**PAGE EXTRACT**
------------------------------

DRM_IOCTL_DEF(DRM_IOCTL_MODE_GETCRTC, drm_mode_getcrtc, DRM_CONTROL_ALLOW|DRM_UNLOCKED),
DRM_IOCTL_DEF(DRM_IOCTL_MODE_SETCRTC, drm_mode_setcrtc, DRM_MASTER|DRM_CONTROL_ALLOW|DRM_UNLOCKED),
...,
DRM_IOCTL_DEF(DRM_IOCTL_MODE_ADDFB, drm_mode_addfb, DRM_CONTROL_ALLOW|DRM_UNLOCKED),
DRM_IOCTL_DEF(DRM_IOCTL_MODE_ADDFB2, drm_mode_addfb2, DRM_CONTROL_ALLOW|DRM_UNLOCKED),
...,
},
This is used by the drm_ioctl, out of which the most interesting part is drm_ioctl_permit.
drivers/gpu/drm/drm_ioctl.c
long drm_ioctl(struct file *filp,
unsigned int cmd, unsigned long arg)
{
...
retcode = drm_ioctl_permit(ioctl->flags, file_priv);
if (unlikely(retcode))
goto err_i1;
...
}
static int drm_ioctl_permit(u32 flags, struct drm_file *file_priv)
{
/* ROOT_ONLY is only for CAP_SYS_ADMIN */
if (unlikely((flags & DRM_ROOT_ONLY) && !capable(CAP_SYS_ADMIN)))
return -EACCES;
/* AUTH is only for authenticated or render client */
if (unlikely((flags & DRM_AUTH) && !drm_is_render_client(file_priv) &&
!file_priv->authenticated))
return -EACCES;
/* MASTER is only for master or control clients */
if (unlikely((flags & DRM_MASTER) && !file_priv->is_master &&
!drm_is_control_client(file_priv)))
return -EACCES;
/* Control clients must be explicitly allowed */
if (unlikely(!(flags & DRM_CONTROL_ALLOW) &&
drm_is_control_client(file_priv)))
return -EACCES;
/* Render clients must be explicitly allowed */
if (unlikely(!(flags & DRM_RENDER_ALLOW) &&
drm_is_render_client(file_priv)))
return -EACCES;
return 0;
}
Everything makes sense so far. I can indeed call drmModeSetCrtc because I am the current DRM master. (I'm not sure why. This might have to do with X11 properly waiving its rights once I switch to another VT. Perhaps this alone allows me to become automatically the new DRM master once I start messing with ioctl?)
Anyway, let's take a look at the drmDropMaster and drmSetMaster definitions:
drivers/gpu/drm/drm_ioctl.c
static const struct drm_ioctl_desc drm_ioctls[] = {
...
DRM_IOCTL_DEF(DRM_IOCTL_SET_MASTER, drm_setmaster_ioctl, DRM_ROOT_ONLY),
DRM_IOCTL_DEF(DRM_IOCTL_DROP_MASTER, drm_dropmaster_ioctl, DRM_ROOT_ONLY),
...
};
What.
So my confusion was correct. I don't do anything wrong, things really are this way.
I'm under the impression that this is a serious kernel bug. Either I shouldn't be able to set CRTC at all, or I should be able to drop/set master. In any case, revoking every non-root program rights to draw to screen because
any random application could display whatever it wanted to your screen
is too aggressive. I, as the user, should have the freedom to control that without giving root access to the whole program, nor depending on systemd, for example by making chmod 0777 /dev/dri/card0 (or group management). As it is now, it looks to me like lazy man's answer to proper permission management.

------------------------------

**EXTRACTED MATERIAL**
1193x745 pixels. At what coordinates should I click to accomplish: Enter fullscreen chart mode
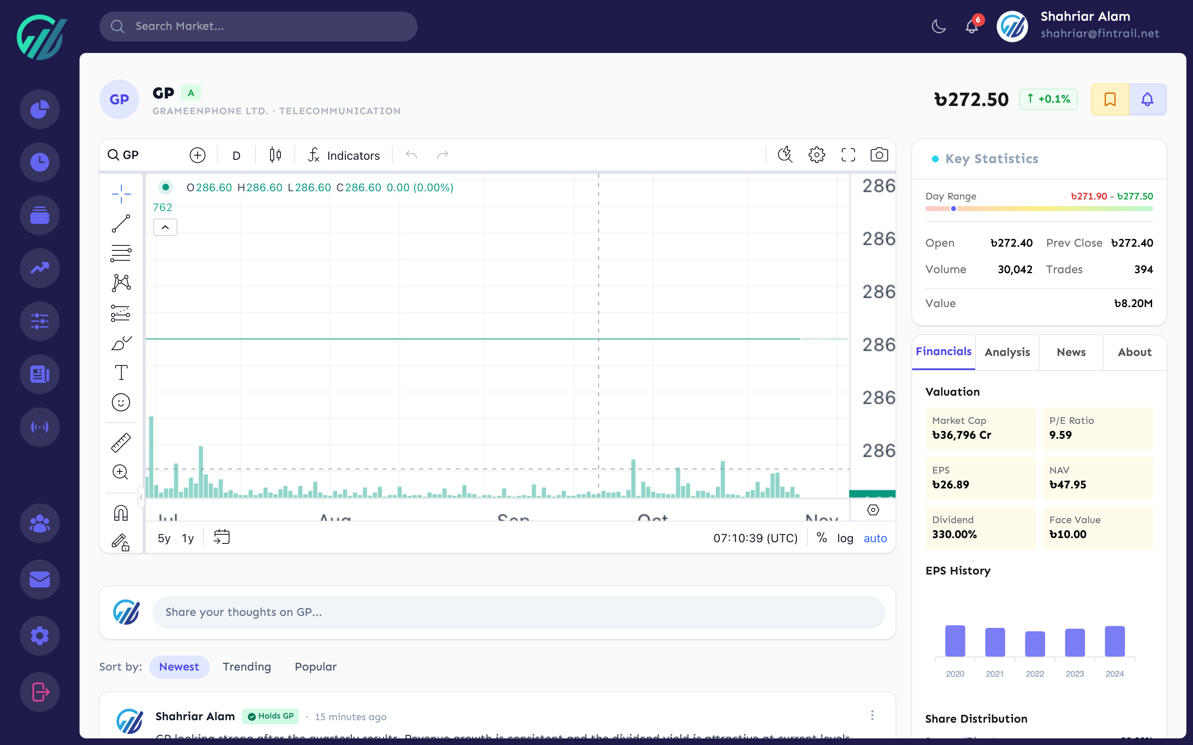(x=849, y=154)
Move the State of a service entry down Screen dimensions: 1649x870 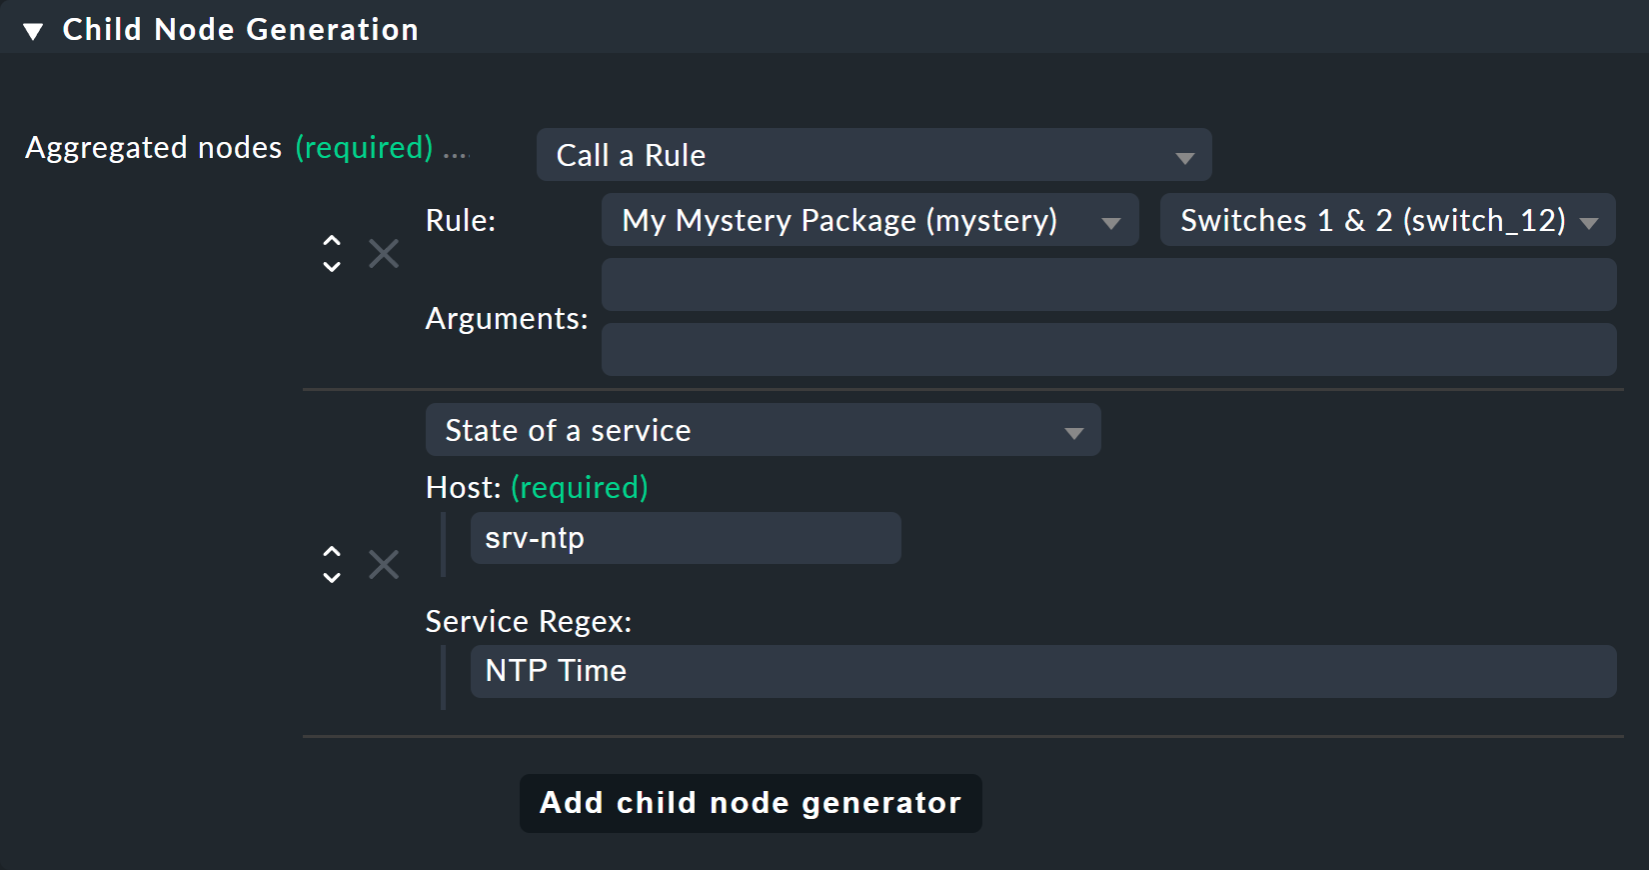click(x=332, y=578)
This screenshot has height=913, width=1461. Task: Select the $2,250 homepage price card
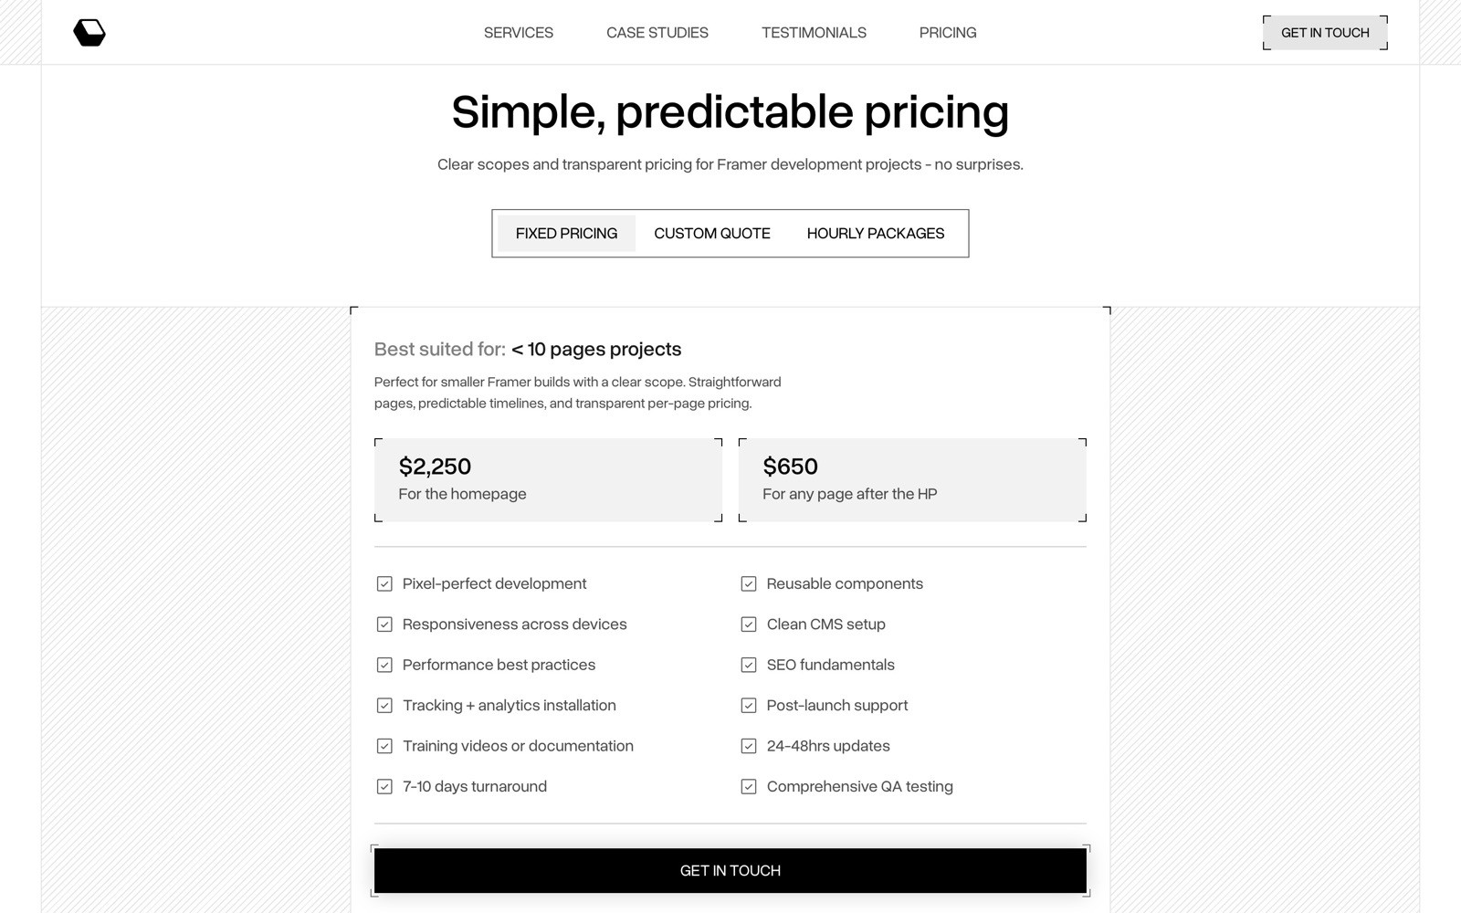pyautogui.click(x=548, y=479)
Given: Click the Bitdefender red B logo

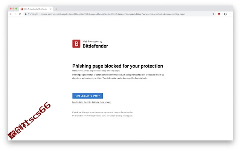Looking at the screenshot, I should [x=76, y=44].
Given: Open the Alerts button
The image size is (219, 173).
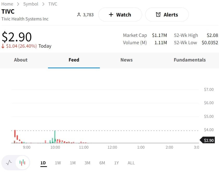Looking at the screenshot, I should coord(167,15).
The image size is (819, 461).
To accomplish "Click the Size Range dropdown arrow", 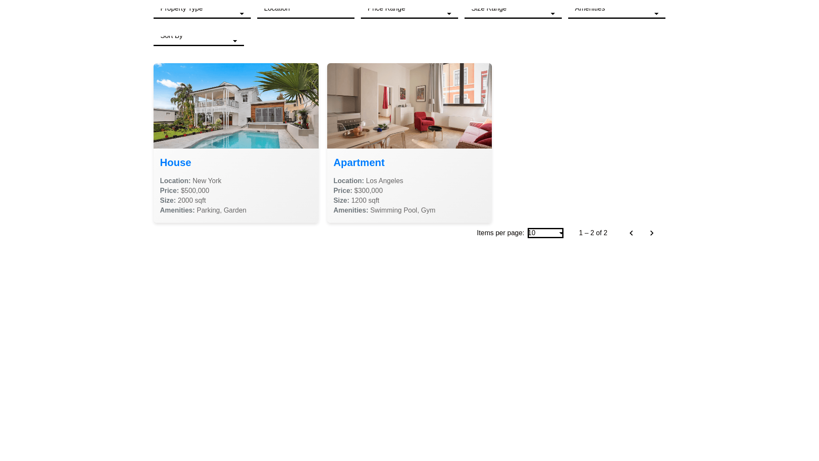I will (x=552, y=14).
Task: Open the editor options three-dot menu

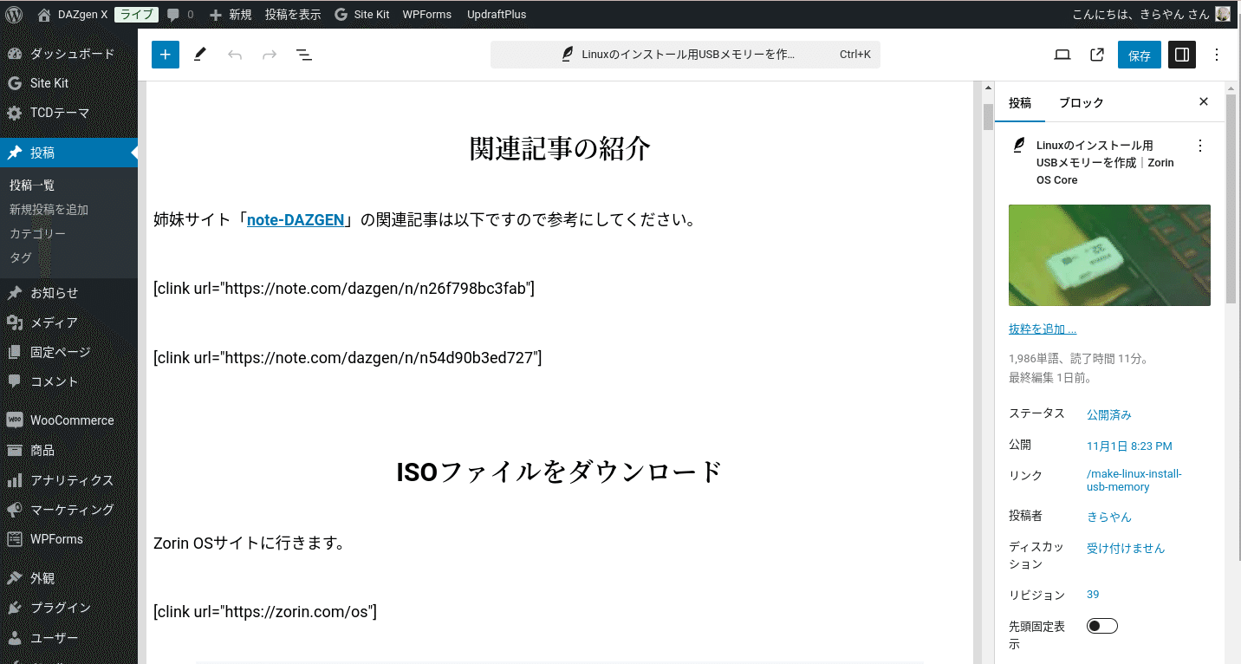Action: [1216, 54]
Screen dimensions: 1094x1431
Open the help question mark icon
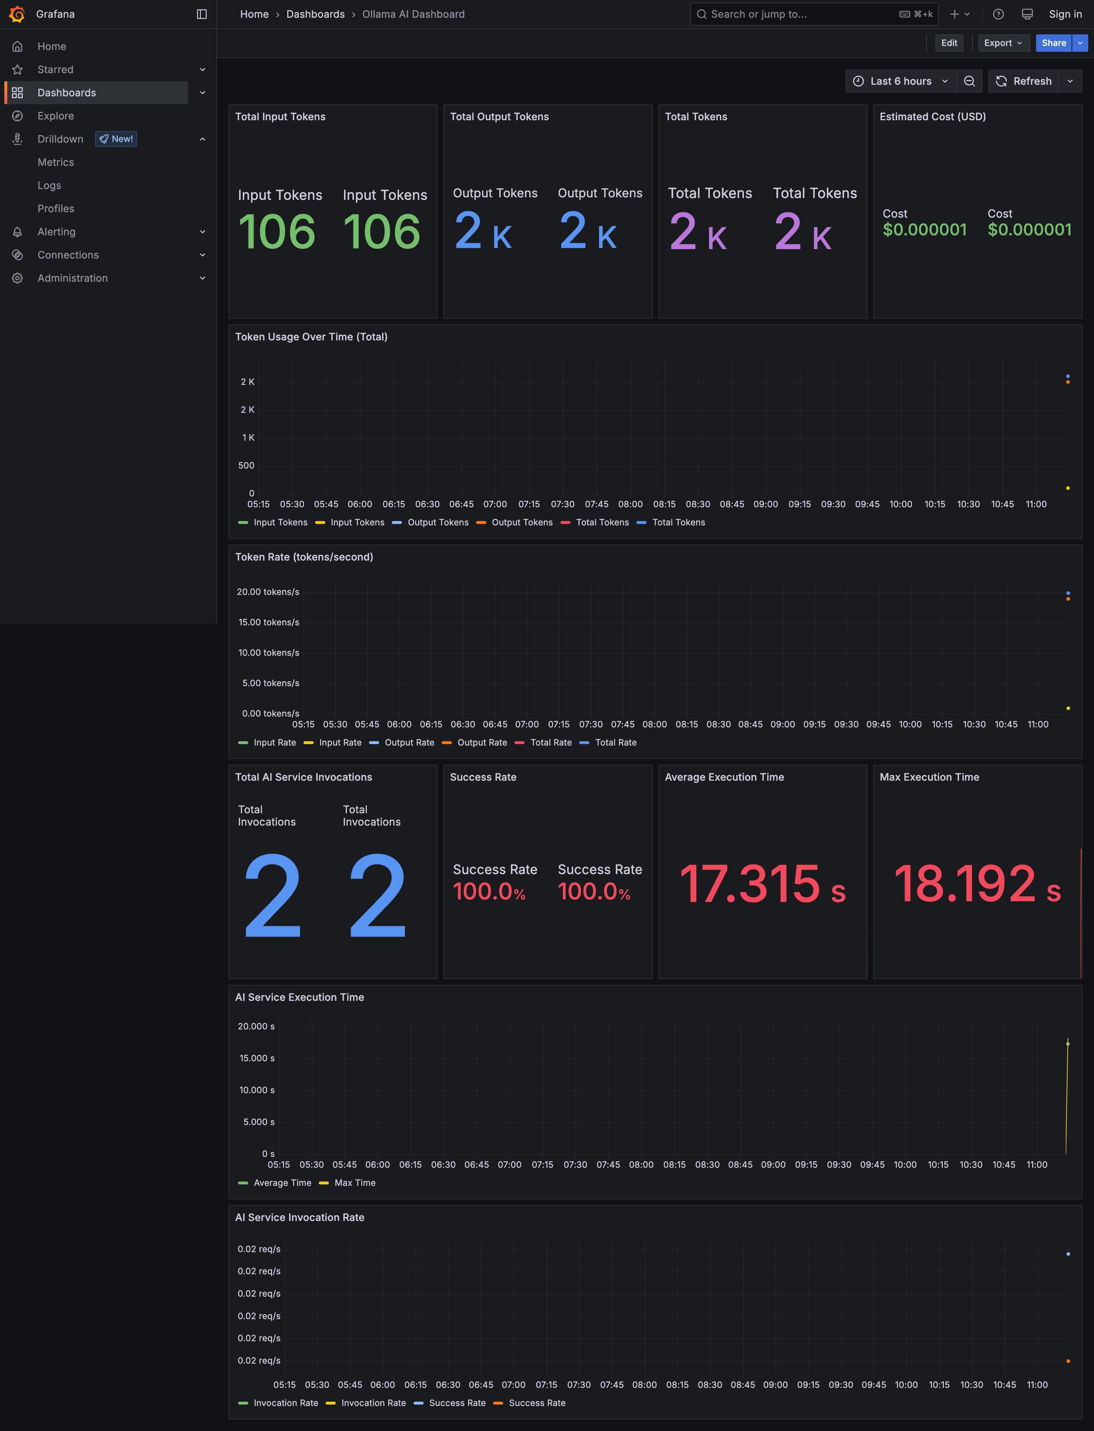pyautogui.click(x=998, y=14)
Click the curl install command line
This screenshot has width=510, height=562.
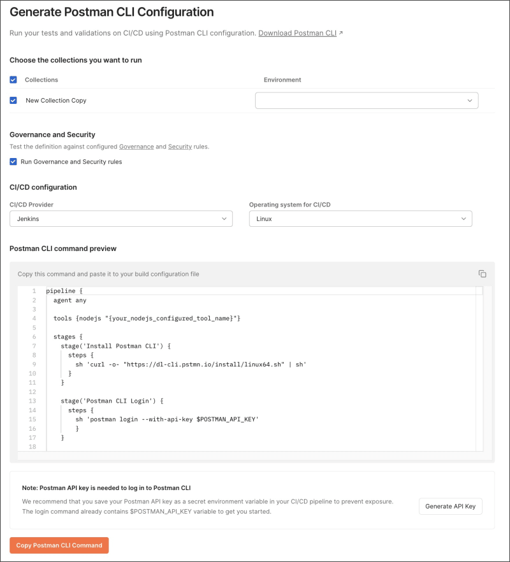click(191, 364)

------------------------------

**WRITTEN TASKS**
(1) Extract the passage of the DRM permissions post between "retcode = drm_ioctl_permit(ioctl->flags, file_priv);" and "struct drm_file *file_priv)", inclusive.
(2) Answer these questions from the DRM permissions post:
(a) Which flag do the DRM_IOCTL_SET_MASTER and DRM_IOCTL_DROP_MASTER entries carry?
(b) Per the comment in drm_ioctl_permit, which capability is ROOT_ONLY reserved for?
(c) What chmod command does the author give as a way for the user to control access?
(3) Proceed with the DRM permissions post, starting after its final sentence.
The records have no connection to the DRM permissions post.

**ANSWERS TO THE TASKS**
(1)
retcode = drm_ioctl_permit(ioctl->flags, file_priv);
if (unlikely(retcode))
goto err_i1;
...
}
static int drm_ioctl_permit(u32 flags, struct drm_file *file_priv)

(2)
(a) DRM_ROOT_ONLY
(b) CAP_SYS_ADMIN
(c) chmod 0777 /dev/dri/card0

(3)
Thanks for writing this up. This is indeed the expected outcome; you don't need to look for a subtle bug in your code.
It's definitely intended that you can become the master implicitly. A dev wrote example code as initial documentation for DRM, and it does not use SetMaster. And there is a comment in the source code (now drm_auth.c) "successfully became the device master (either through the SET_MASTER IOCTL, or implicitly through opening the primary device node when no one else is the current master that time)".
DRM_ROOT_ONLY is commented as
/**
* #DRM_ROOT_ONLY:
*
* Anything that could potentially wreak a master file descriptor needs
* to have this flag set. Current that's only for the SETMASTER and
* DROPMASTER ioctl, which e.g. logind can call to force a non-behaving
* master (display compositor) into compliance.
*
* This is equivalent to callers with the SYSADMIN capability.
*/
The above requires some clarification IMO. The way logind forces a non-behaving master is not simply by calling SETMASTER for a different master - that would actually fail. First, it must call DROPMASTER on the non-behaving master. So logind is relying on this permission check, to make sure the non-behaving master cannot then race logind and call SETMASTER first.
Equally logind is assuming the unprivileged user doesn't have permission to open the device node directly. I would suspect the ability to implicitly become master on open() is some form of backwards compatibility.
Notice, if you could drop your master, you couldn't use SETMASTER to get it back. This means the point of doing so is rather limited - you can't use it to implement the traditional switching back and forth between multiple graphics servers.
There is a way you can drop the master and get it back: close the fd, and re-open it when needed. It sounds to me like this would match how old-style X (pre-DRM?) worked - wasn't it possible to switch between multiple instances of the X server, and each of them would have to completely take over the hardware? So you always had to start from scratch after a VT switch. This is not as good as being able to switch masters though; logind says
/* On DRM devices we simply drop DRM-Master but keep it open.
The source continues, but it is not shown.